Tuesday, August 13, 2013

Catching Fire

When I was little I did all sorts of things with my dad that my mom didn't know about.

When I was in second grade, we used to go to the High's store in Myersville, Maryland and get a double scoop ice cream cone on the way to the special eye doctor I used to go to for awhile. I remember most vividly mint-chocolate chip. That and the eye exercises that I refused to do, which is probably the reason why I am nearly blind these days.

We also used to go to Friendly's in the Fredericktown Mall, sit at the counter and order the clam strip basket and a Fribble, and today I took La to Friendly's in Pennsylvania to do the same thing. There were no counters, but everything was exactly the same (new Fribble recipe notwithstanding; it still tasted the same to me).

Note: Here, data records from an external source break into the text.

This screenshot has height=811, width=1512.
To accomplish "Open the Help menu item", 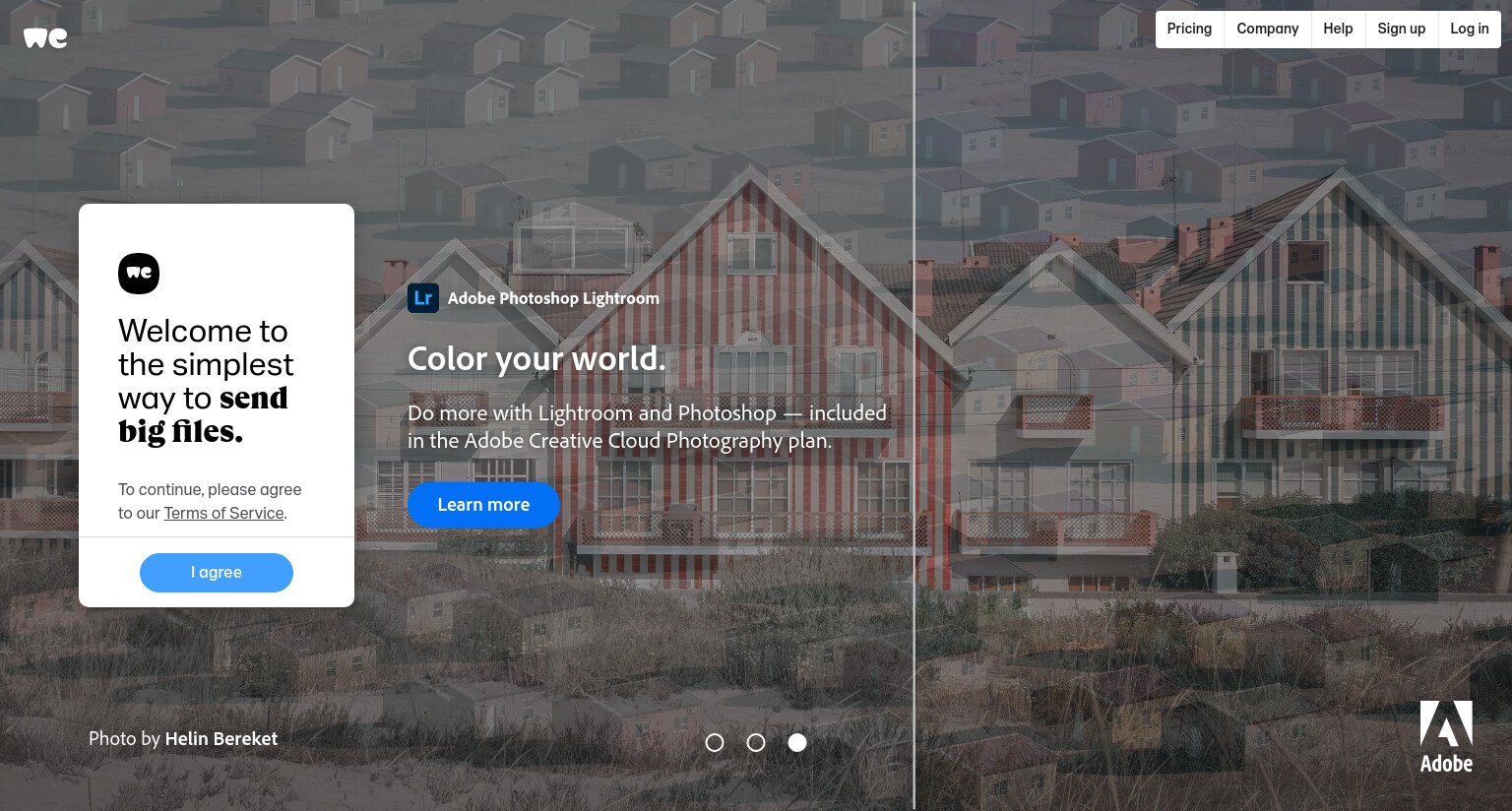I will 1338,29.
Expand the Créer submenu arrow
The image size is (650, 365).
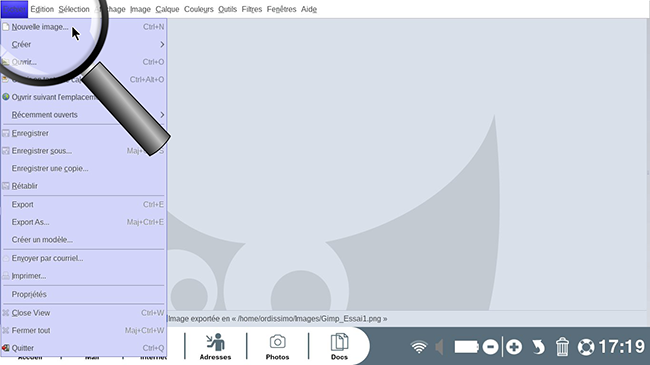point(162,44)
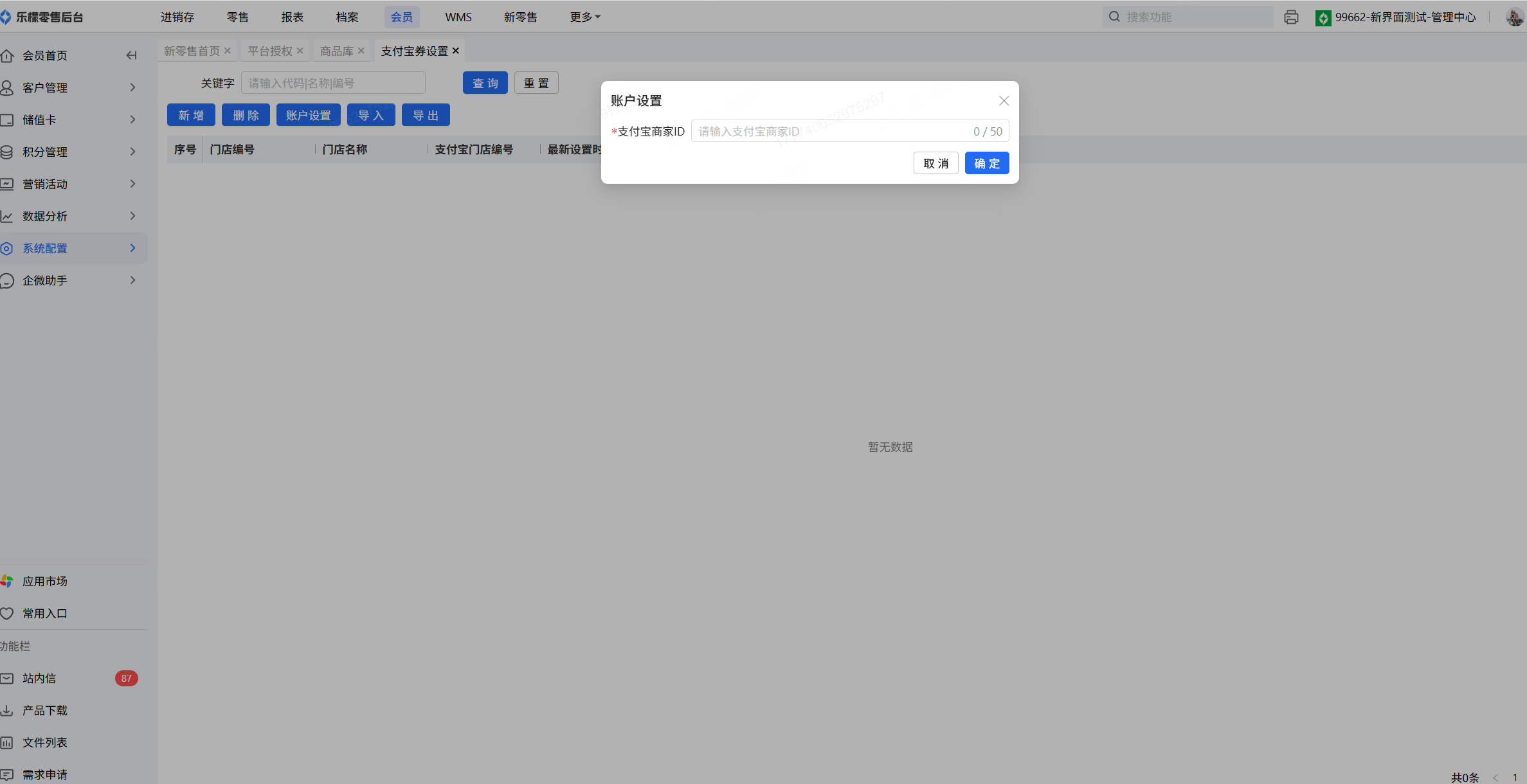Screen dimensions: 1527x784
Task: Open 常用入口 heart icon item
Action: point(7,613)
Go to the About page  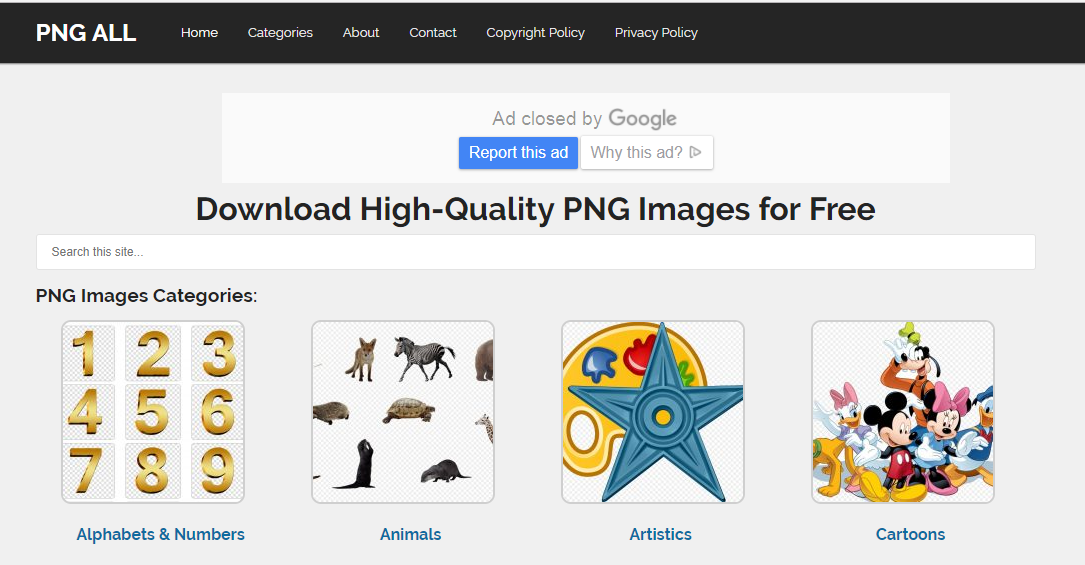(361, 33)
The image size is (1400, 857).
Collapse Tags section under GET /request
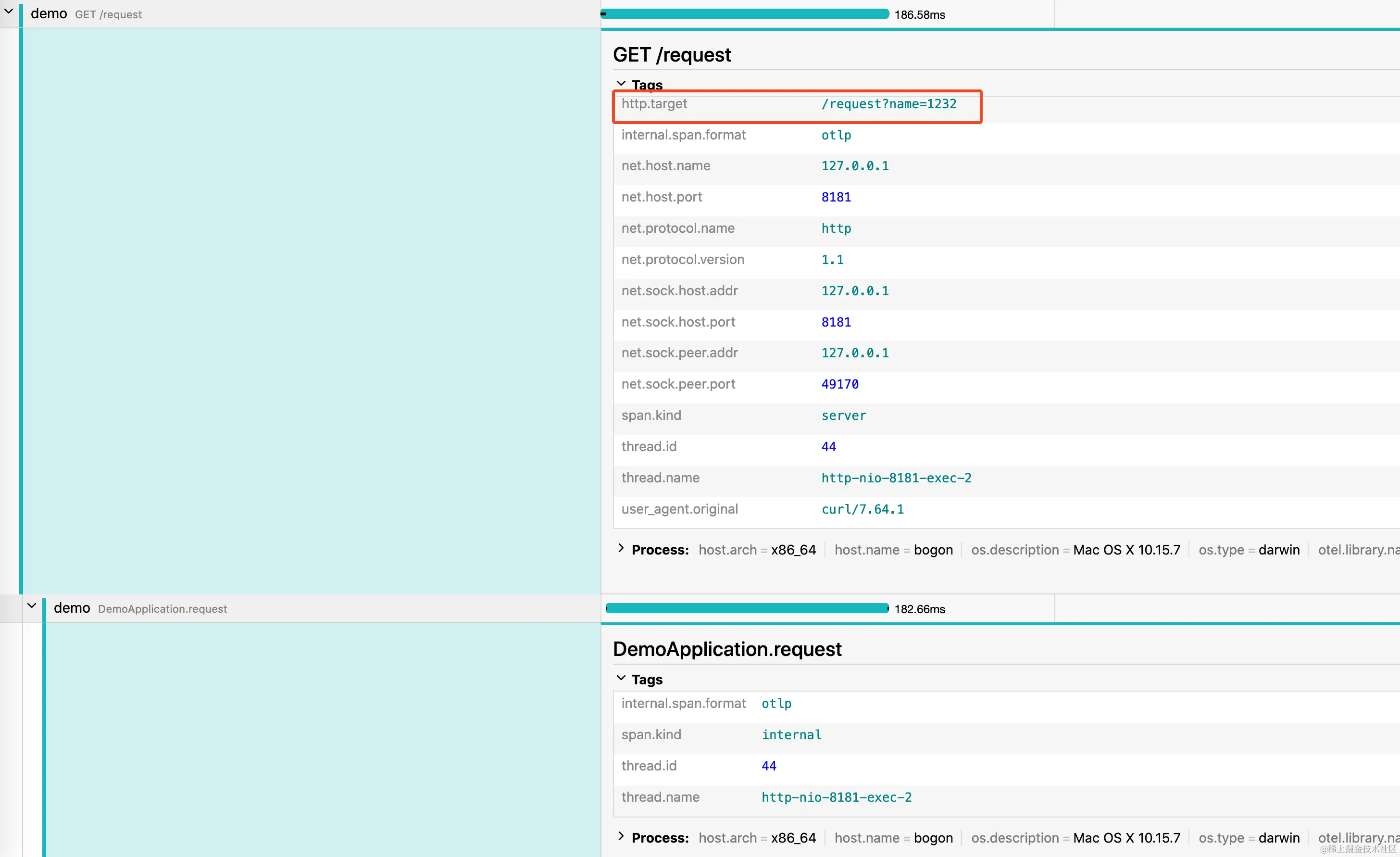(621, 84)
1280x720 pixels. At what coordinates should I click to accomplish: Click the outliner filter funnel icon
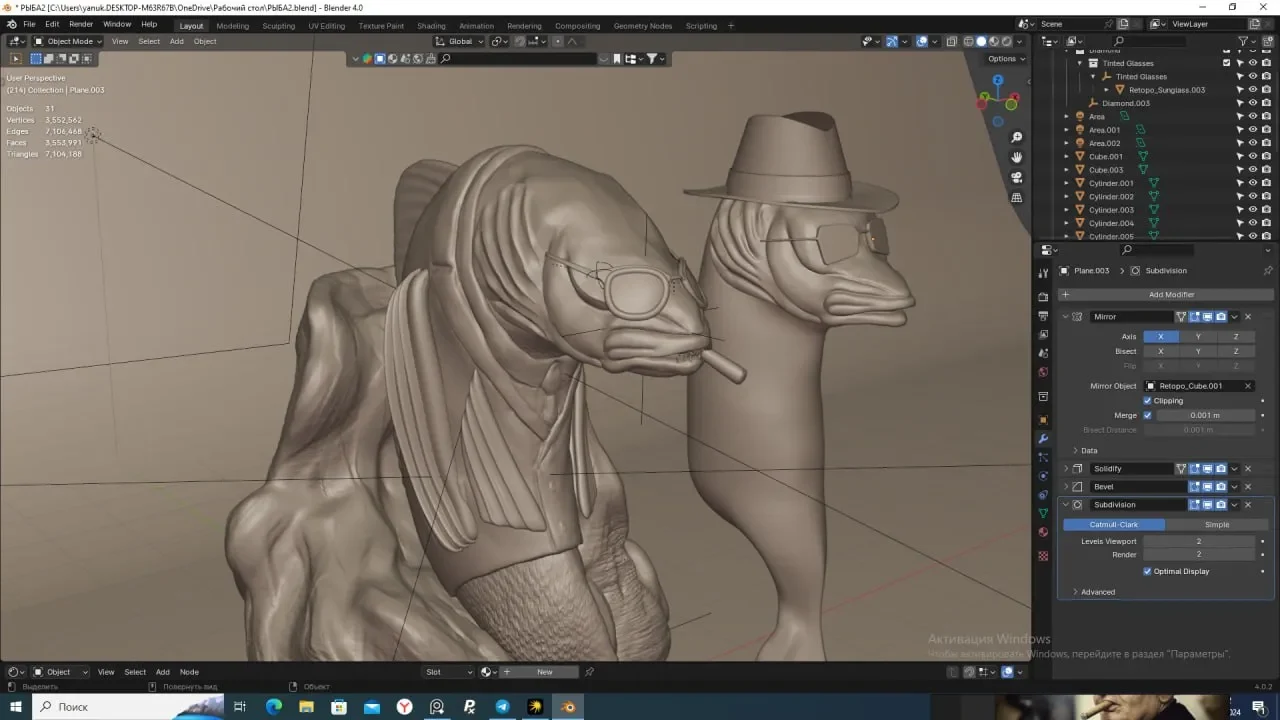1243,41
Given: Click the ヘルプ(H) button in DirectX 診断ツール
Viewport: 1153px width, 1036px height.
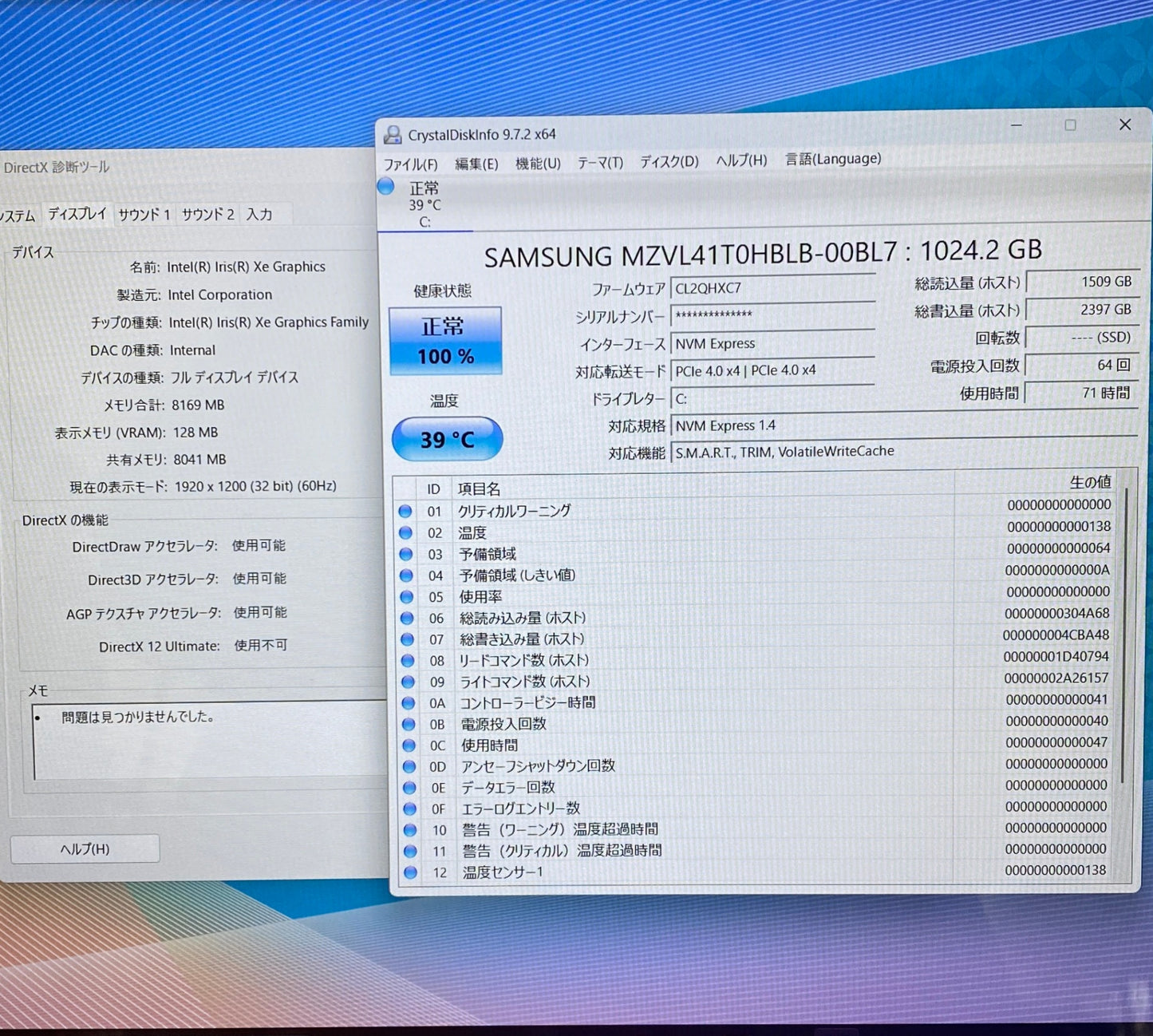Looking at the screenshot, I should (85, 848).
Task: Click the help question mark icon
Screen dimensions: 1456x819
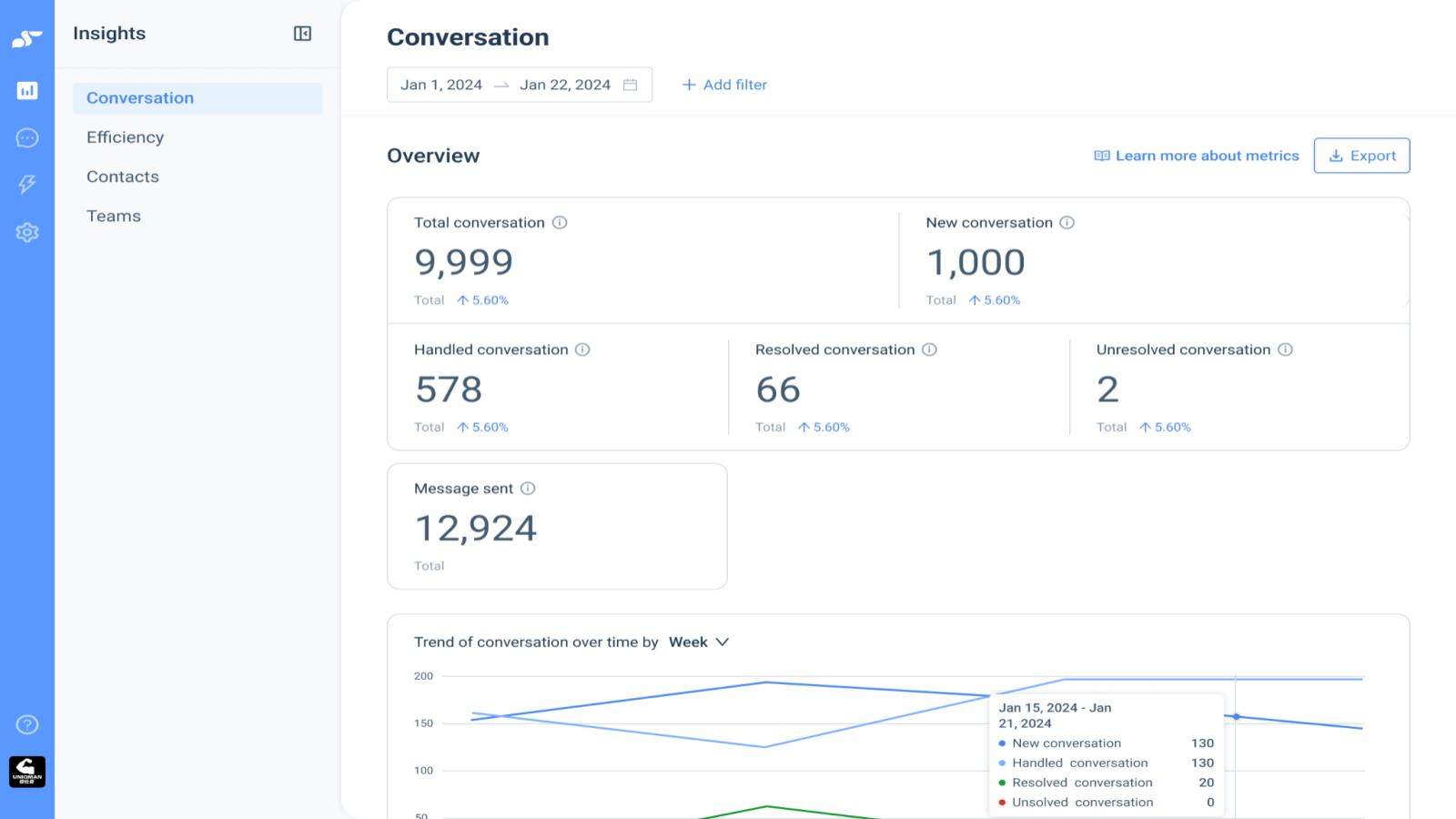Action: click(x=27, y=724)
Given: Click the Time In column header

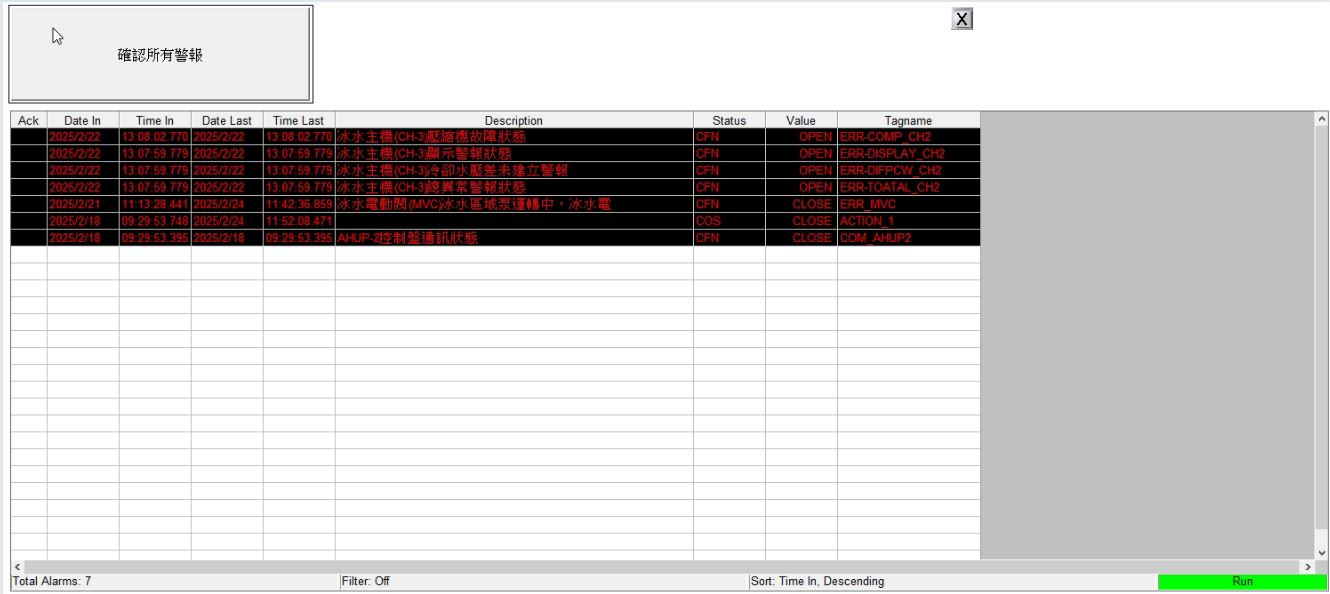Looking at the screenshot, I should (x=155, y=121).
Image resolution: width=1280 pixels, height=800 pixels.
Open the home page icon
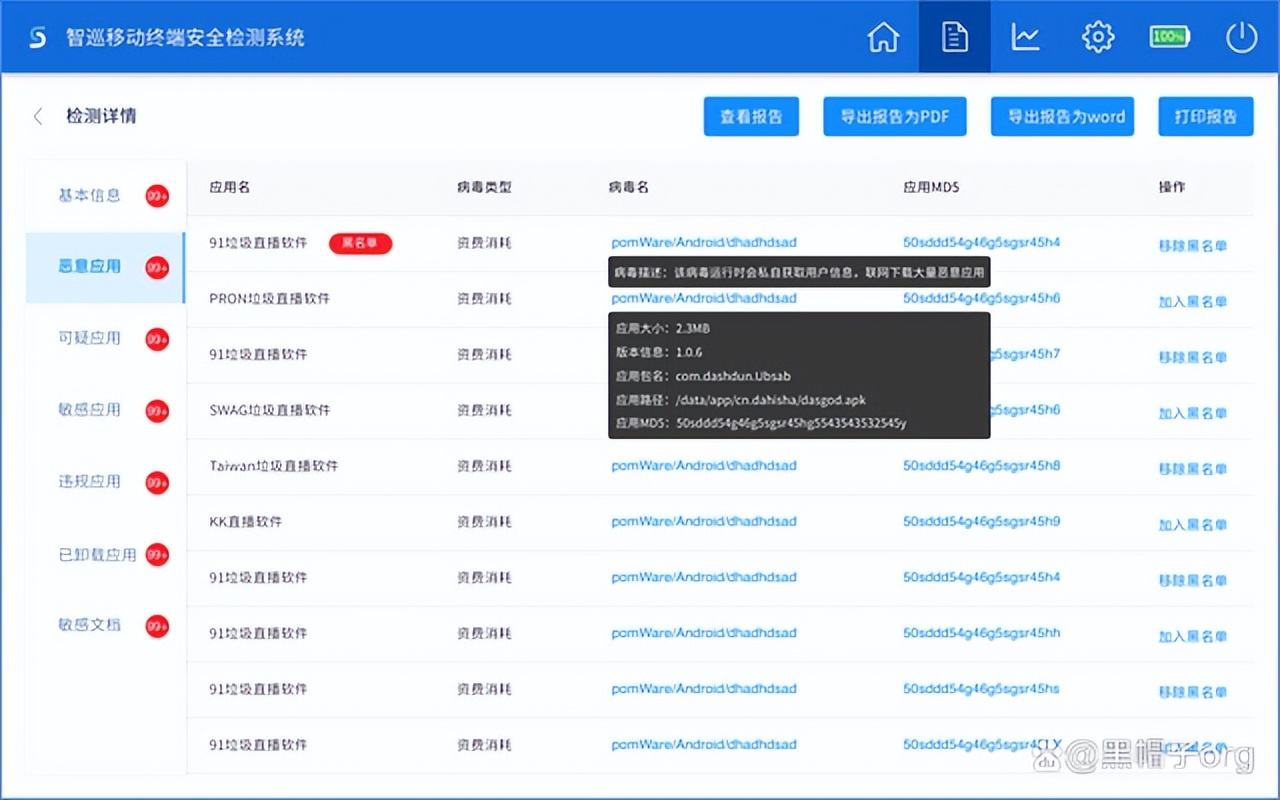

What a rare and beautiful thing to revisit something you remember from childhood and have it be exactly as you remember; I don't think I have ever had this experience. Every time I try to go back and see what I knew when I was younger, it is completely different.

Even the conversation La and I had was much the same as the conversations I would have with my father 35 years ago. We talked about life, plans, people's expectations. We talked about moving to Baltimore, living in England, playing softball for the Washington Huskies. We talked about the weight of making decisions when you have no idea what's next, and we talked about Dane and missing him, most of all, even when his name wasn't spoken. We talked about how we could make all the plans in the world, and they really don't matter much, in the end.

We talked about how much it hurts when people don't make time for you, and how it would work if we just stopped making time for them.

I told La that what has become most clear to me is that people don't really understand what truly matters to them until they are forced to take stock and re-evaluate what must stay and what must go. It's like choosing what to grab when there's a fire in your house; what would you reach for first? Imagine this translated to people, practices and what you spend your time, money and energy on. If there was a fire (or grief, say) that forced you to select what "items" you had to watch burn, which would you choose?

I must say that I am still in the process of choosing what matters most to me. That may sound odd, but in the shock of the thing it is hard to think clearly.  I don't know how you go about making these choices.

What we saw today (in addition to Betsy Ross, at the Betsy Ross House, who was AMAZING):

(yarn bomb in Philly)

 
(my people: an Obama sticker in the window of Elfreth's Alley, the oldest
residential alley in the country. Haven't seen a Jesus fish in seven days; I <heart> the north!)